Hollie Kitchens is a Brand Strategist and the founder of the Agent Authority Academy. Find her at Holliekitchens

Embrace my “flaws” and how to use them to my advantage

The skill that has really helped me achieve my role is to embrace my “flaws.” I have found out how to use them to my advantage. For example, I am extremely introverted. I hate phone calls. I don’t like group settings. I prefer groups of five people or less, and I am so socially awkward. I’ve always found that when I force myself to pretend to be a people person, I am miserable, and I just wasn’t good company.

In high school, though, I loved Myspace. Why? It was because I wasn’t forcing myself to speak to people in social settings that made it awkward. I obsessed over [adding backgrounds and music to] my Myspace page. Learning to do those things has helped me cope with my antisocial personality, and it’s made me pretty good at HTML. I use that knowledge in my business and to help others too. To be honest, I save thousands of dollars in developer fees because of the HTML I have learned.

Also, being on Myspace helped me connect with people through social media and learn how to communicate with people over text, which has been an amazing opportunity. We’ve been able to land some stellar interviews simply by connecting with people via social media. So, embrace that inner David and show them up with your so-called weaknesses.

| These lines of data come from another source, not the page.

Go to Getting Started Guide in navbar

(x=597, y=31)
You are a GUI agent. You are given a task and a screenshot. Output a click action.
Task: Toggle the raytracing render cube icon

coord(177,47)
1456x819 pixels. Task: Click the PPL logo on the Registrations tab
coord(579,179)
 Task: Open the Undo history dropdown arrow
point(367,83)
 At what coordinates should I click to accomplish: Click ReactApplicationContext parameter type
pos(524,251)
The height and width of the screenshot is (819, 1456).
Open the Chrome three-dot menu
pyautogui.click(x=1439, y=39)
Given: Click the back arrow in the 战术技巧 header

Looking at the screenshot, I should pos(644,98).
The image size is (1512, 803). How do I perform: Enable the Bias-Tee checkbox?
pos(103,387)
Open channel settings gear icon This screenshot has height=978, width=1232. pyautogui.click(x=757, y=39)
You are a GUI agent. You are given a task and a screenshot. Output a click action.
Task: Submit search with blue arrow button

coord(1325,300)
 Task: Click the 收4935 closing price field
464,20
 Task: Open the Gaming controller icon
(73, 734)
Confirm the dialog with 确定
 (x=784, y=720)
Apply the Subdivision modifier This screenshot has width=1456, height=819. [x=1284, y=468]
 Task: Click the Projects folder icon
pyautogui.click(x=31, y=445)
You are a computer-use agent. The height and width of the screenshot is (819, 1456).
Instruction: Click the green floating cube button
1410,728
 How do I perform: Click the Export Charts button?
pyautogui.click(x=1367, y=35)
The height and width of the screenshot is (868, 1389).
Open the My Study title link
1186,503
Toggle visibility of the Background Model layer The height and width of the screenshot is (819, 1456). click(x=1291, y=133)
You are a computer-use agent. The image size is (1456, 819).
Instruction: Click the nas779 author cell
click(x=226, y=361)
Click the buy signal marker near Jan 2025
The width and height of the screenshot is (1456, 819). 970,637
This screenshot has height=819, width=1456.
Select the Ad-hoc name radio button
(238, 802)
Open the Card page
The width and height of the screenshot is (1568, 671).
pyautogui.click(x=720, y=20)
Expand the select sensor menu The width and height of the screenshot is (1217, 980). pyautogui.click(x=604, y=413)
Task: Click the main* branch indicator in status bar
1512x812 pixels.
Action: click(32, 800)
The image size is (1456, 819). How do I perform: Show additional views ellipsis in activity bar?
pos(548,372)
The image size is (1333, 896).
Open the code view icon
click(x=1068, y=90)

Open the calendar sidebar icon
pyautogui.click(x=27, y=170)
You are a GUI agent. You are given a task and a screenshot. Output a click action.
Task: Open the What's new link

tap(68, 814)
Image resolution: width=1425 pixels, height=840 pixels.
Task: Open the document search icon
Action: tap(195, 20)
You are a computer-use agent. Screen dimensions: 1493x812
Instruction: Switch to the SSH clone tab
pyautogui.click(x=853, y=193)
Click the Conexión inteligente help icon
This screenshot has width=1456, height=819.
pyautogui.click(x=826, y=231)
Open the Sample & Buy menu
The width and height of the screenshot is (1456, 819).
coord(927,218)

Seize the opportunity and set boundaries

Before becoming an entrepreneur, I worked in the entertainment industry where I had to dodge all sorts of behavior to make it. In order to be successful in my career, I definitely learned some bad habits [such as] shying away from confronting rude behavior. It was a survival mechanism that helped me navigate an industry where I had to prove my skills and credibility over and over again.

In order to become a boss, I needed to change this behavior and step into my power. It doesn’t all happen at once, but I realized shying away from confrontation meant an inability to seize the opportunity and set boundaries. It’s not easy to unlearn bad habits, but I no longer silence myself.

Melissa Kiguwa

Melissa Kiguwa, CEO of Obánj, a luxury jewelry company where our members borrow Dior, YSL, Gucci, and more.

Branka Vuleta

Branka Vuleta, Founder of LegalJobSite.

I’m in the legal industry. Given that I’m also managing my business online, the skills that helped me achieve business success are:

Empathy and Emotional Intelligence

I think most women have that special something that differentiates them from their male counterparts – a heightened sense of caring for other people. I think women are natural caretakers, which is something I found to be crucial in business. Managing employees requires you to know how to assess their needs, see when they’re struggling, and effectively listen before any major thing happens. It’s important with clients as well, as you’ll need a lot of patience and care to satisfy their unique needs.

Attention to Detail and Delegation Skills

I think one of the most important skills that helped me achieve business success is the ability to pay close attention to detail and be ready to delegate tasks without fearing they’ll be completed right and on time. I think the ability to measure everything twice before cutting, so to say, allowed me to minimize the risks when it comes to business management. I feel like the responsibility towards myself, my family, and my employees pushed me a bit harder and made me even more cautious than I was before. Also, I think my willingness to assign and delegate tasks to others without micromanaging them helped me set my priorities right without having to fear burning out or not having time for important tasks that need my attention.